When I was a kid, I was absolutely fascinated with flying. Books, toys, video games, and—like most kids my age—Top Gun. Even today, now that I generally understand the science behind the mystery, there is still something amazing about the idea of a 130,000-pound machine calmly climbing into the sky. So when I found out my parents had gifted me a short “introduction to flying” trip at the local airport for my eighth birthday, I was absolutely giddy. 

After a quick introduction with the pilot, my dad and grandfather piled into the backseat of the single-engine plane, while I took the front next to the pilot. For the next hour we toured the skies, flying over downtown Milwaukee, Lake Michigan, and old Milwaukee County Stadium (RIP). I was in heaven. 

Looking back on that day so many years later, it’s amazing how many things I can remember. The drive to the airport. Talking on the radio. Looking down on the city below. The mixture of joy and sadness when it was over. Little did my parents know that one simple gift would grow a joy of flight that still exists to this day. 


Heidi Torvik

Heidi M. Torvik received her undergraduate, masters, and post-graduate degrees at The Juilliard School in New York City; and her JD from the University of Minnesota Law School. She is licensed in Minnesota, North Dakota, Wisconsin, and the United States Court of Federal Claims. 

The best gift I have ever received is my education and, specifically, my early musical education in the Montevideo Public School System. My sixth-grade band director noticed I made my way through the beginner flute book in one day, which was unusual. Sensing my aptitude for the instrument, he spent countless hours with me after school to provide extra lessons. Under his guidance, I began learning the great flute repertoire but, more importantly, I began to learn how to practice efficiently, the need for patience, the merits of short- and long-term goal setting, and, of course, the value of good old-fashioned hard work. 

He eventually sensed I needed more advanced training and connected me with a flutist in the Minnesota Orchestra. My parents were generous enough to drive five hours each weekend for lessons. The instruction of these two fine teachers ultimately helped me gain admittance to The Juilliard School in New York. 


My time at Juilliard was transformative and a dream come true. My teachers and fellow students were from every corner of the world, and living in New York City as a performing artist was extraordinary. While a member of the Juilliard Orchestra, I went on to tour with the ensemble both nationally and internationally. I had a fulfilling life as a professional musician in New York for 16 years—performing and teaching at major concert halls in New York and across the country. It was a wonderful life. 

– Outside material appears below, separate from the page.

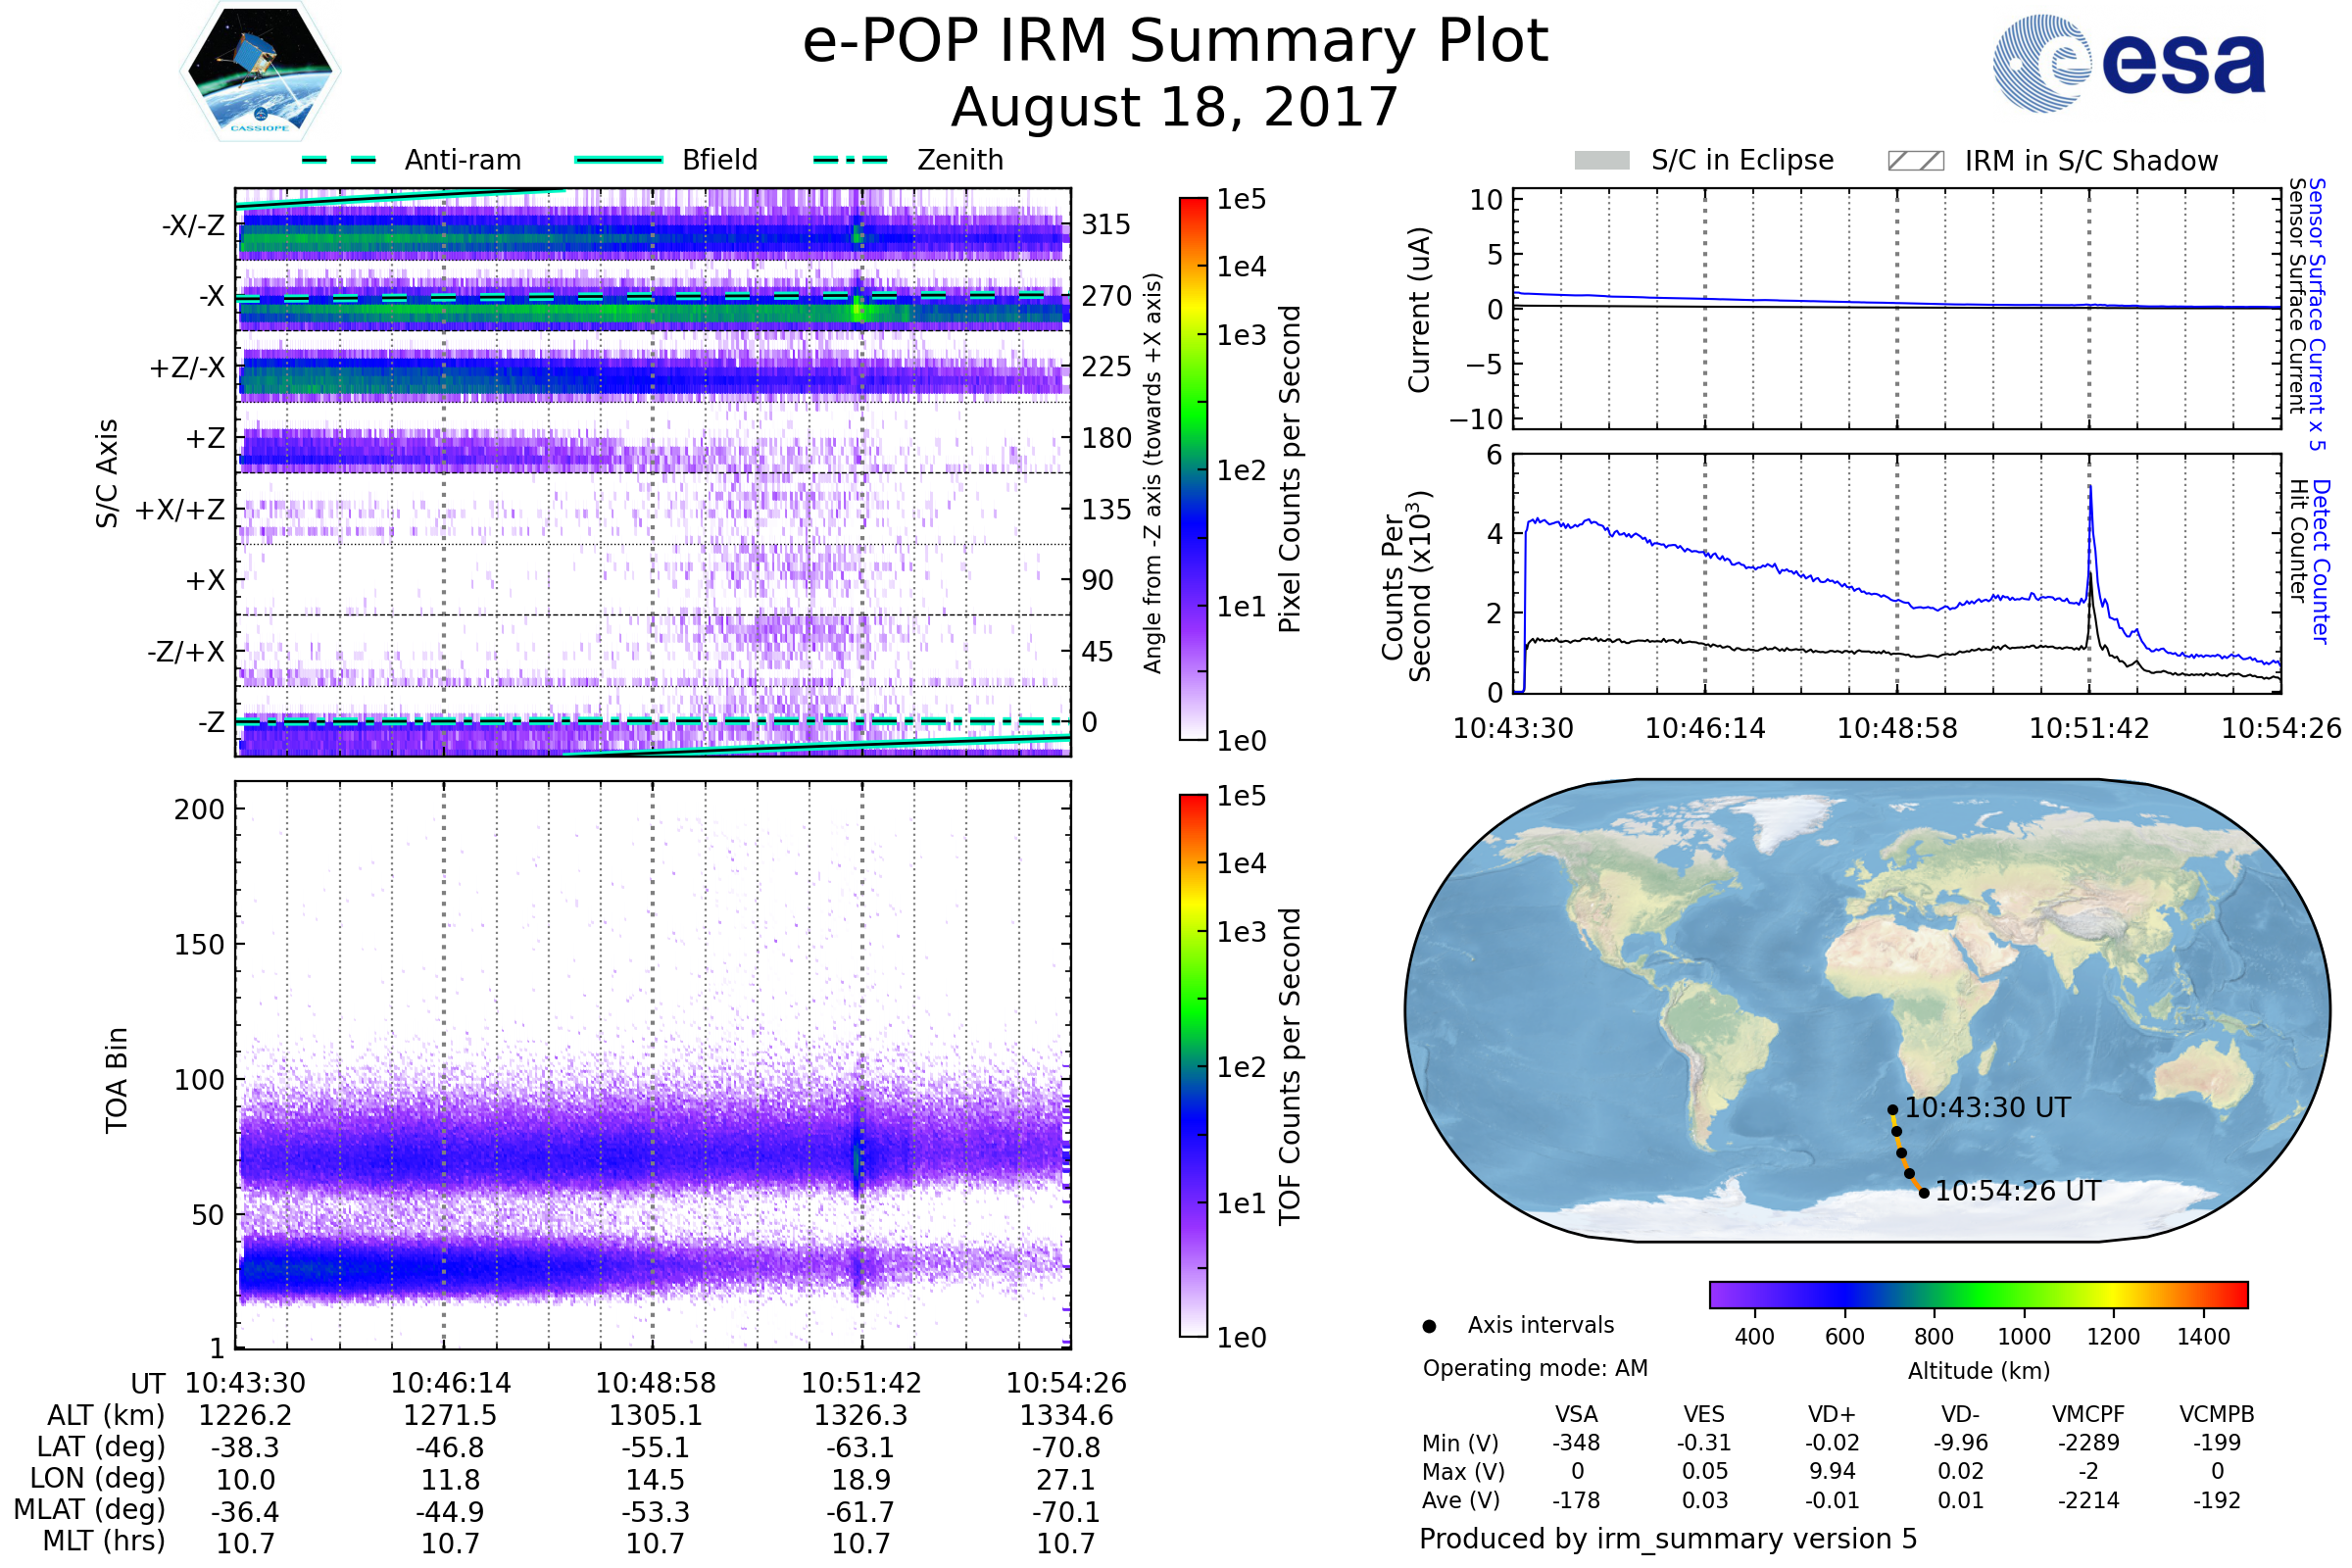2352x1568 pixels.
Task: Click the TOF Counts per Second colorbar
Action: 1194,1066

The rigors of performing at a high level have assisted me in my career as a litigator and, in particular, as a trial lawyer. My time on tour taught me a great deal about working with a diverse group of colleagues under very stressful circumstances. Moreover, understanding how to break down complex music theory and harmonic analysis has assisted in structuring legal arguments. I often like to tell my colleagues that once you have had a German conductor single you out for a mistake in front of a full orchestra, opening statements in a jury trial are not so bad! 

At the end of the day, I was fortunate to learn so much from my sixth-grade band director. The lessons he taught me have carried me though my time in New York and applied to my career in the law. I am continually grateful for the time he so generously gave me those many years ago.